El vuelo duró unas cinco horas, y era bastante más de medianoche cuando llegamos al centro de procesamiento de la base militar de Al Udeid, en las afueras de Doha. Estábamos agotados, pero había una sensación de alivio por haber terminado el viaje.
Se nos cayó la cara de vergüenza cuando entramos. La escena -un gigantesco hangar de aviones con un débil aire acondicionado- era como tantas otras que había visto antes cubriendo la migración y el desplazamiento.

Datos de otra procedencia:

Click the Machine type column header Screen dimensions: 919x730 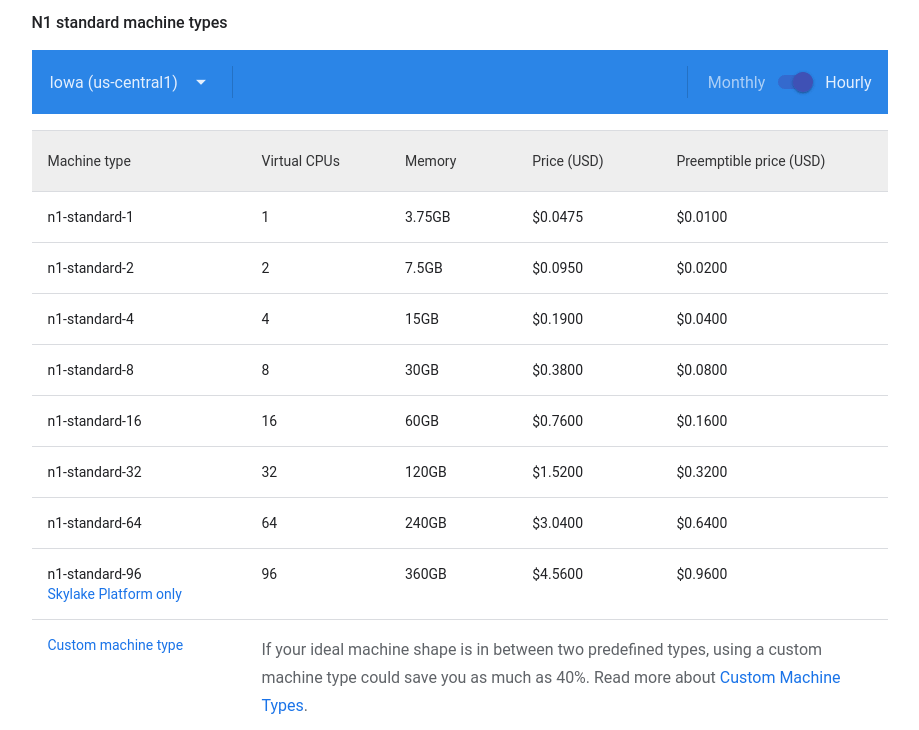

Pero nunca había tenido que dejar a mis amigos solos en esas condiciones. Instalamos catres en una esquina del hangar. Los soldados distribuyeron galletas para los niños y comida preparada para los adultos. Era ordenado, seguro y temporal, pero no era el aterrizaje suave que esperábamos.
Pasamos la primera noche allí como grupo, pero tuve que irme al día siguiente: A medida que llegaban cientos de personas a lo largo de la noche, todos los que podían seguir adelante -personas con visados de continuación, tarjetas verdes y pasaportes estadounidenses- eran procesados para salir lo más rápidamente posible.
Me preparé para una estancia en Doha para ayudar desde el exterior en un proceso que temíamos que pudiera durar semanas. Pero el viernes por la mañana recibí un mensaje de WhatsApp de Tassal. Era una fotografía de la trayectoria de un vuelo. El avión que sobrevolaba Italia se dirigía al oeste.
“Vamos a Washington, D.C.” dijo Tassal conmocionado en un mensaje de voz.
Los dos empleados del Washington Post y sus familias fueron subidos a un avión y no se les dijo su destino hasta que despegaron. No está claro cuál será el siguiente paso para ellos en Estados Unidos. Probablemente será otro periodo de tramitación y luego quizá la fase más difícil: empezar de nuevo sus vidas. Pero la felicidad en la voz de Tassal era incuestionable.
“No sé”, dijo, riendo. “Estoy realmente sorprendido”.